Translated with www.DeepL.com/Translator (free version)
rebalanceId:A long-type auto-increment number that indicates the round of load balance.
opType:Operation code, and its value defined in EventType. There are only four parts of the opcode that have been implemented, as follows: DISCONNECT
, CONNECT
, REPORT
and ONLY_
. Opcode started with ONLY
is not detailed developed.
status:Defined in EventStatus
, indicates the status of the event. When Master constructs a load balancing task, it sets the status to TODO
. When receiving the client heartbeat request, master writes the task to the response message and sets the status to PROCESSING
. The client receives a load balancing command from the heartbeat response, and then it can perform the actual connection or disconnection operation, after the operation is finished, set the command status to DONE
until sending next heartbeat to master.
subscribeInfo indicates assigned partition information, in the format suggested by the comment.

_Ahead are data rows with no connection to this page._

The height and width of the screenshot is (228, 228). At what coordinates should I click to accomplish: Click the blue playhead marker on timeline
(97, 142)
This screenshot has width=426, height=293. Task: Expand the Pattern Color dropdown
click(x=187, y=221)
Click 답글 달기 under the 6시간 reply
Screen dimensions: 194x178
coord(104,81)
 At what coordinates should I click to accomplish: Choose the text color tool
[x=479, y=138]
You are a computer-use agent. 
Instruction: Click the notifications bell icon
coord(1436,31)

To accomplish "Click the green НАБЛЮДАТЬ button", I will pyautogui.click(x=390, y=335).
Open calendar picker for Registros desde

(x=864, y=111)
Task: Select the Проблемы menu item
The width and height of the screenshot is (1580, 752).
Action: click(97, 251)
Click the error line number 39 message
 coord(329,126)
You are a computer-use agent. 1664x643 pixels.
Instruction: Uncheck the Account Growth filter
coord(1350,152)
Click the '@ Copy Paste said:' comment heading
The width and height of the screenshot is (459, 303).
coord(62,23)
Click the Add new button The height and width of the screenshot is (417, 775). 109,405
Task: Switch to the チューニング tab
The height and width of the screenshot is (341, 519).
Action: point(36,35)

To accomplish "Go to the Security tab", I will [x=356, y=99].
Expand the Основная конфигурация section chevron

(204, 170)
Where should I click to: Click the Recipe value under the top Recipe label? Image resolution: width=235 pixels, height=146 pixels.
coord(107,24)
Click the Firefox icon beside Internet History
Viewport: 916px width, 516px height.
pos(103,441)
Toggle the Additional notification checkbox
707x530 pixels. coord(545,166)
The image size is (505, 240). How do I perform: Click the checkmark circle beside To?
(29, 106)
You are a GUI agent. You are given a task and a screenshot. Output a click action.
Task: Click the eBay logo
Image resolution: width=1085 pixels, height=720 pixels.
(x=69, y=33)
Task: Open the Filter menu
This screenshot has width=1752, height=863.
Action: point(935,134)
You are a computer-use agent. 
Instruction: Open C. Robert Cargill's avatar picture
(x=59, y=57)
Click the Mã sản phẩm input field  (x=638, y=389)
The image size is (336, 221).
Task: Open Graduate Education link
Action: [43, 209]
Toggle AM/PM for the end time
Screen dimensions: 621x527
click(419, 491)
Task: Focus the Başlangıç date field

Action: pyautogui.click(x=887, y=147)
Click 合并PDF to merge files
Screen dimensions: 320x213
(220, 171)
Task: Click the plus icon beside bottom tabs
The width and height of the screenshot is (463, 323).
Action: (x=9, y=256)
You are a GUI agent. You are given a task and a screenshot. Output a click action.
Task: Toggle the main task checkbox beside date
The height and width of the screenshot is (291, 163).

- Consumer Operation: When consumer receives metadata returned from master, it should establish the connection and release the operation(Refer to the opType note above). When connection established, return the operation result to master so that consumer can receive some relative job and perform. What we need to know is the LoadBalance of registration is a best-effort operation, if a new consumer send a request for connection before the consumer who occupanies the partition quits, it will receive
PARTITION\_OCCUPIED
exception response. And at this time partition tries to remove it from its queue. And partition consumer will also remove it when receiving corresponding response so that the consumer could successfully register to this partition in next load balance.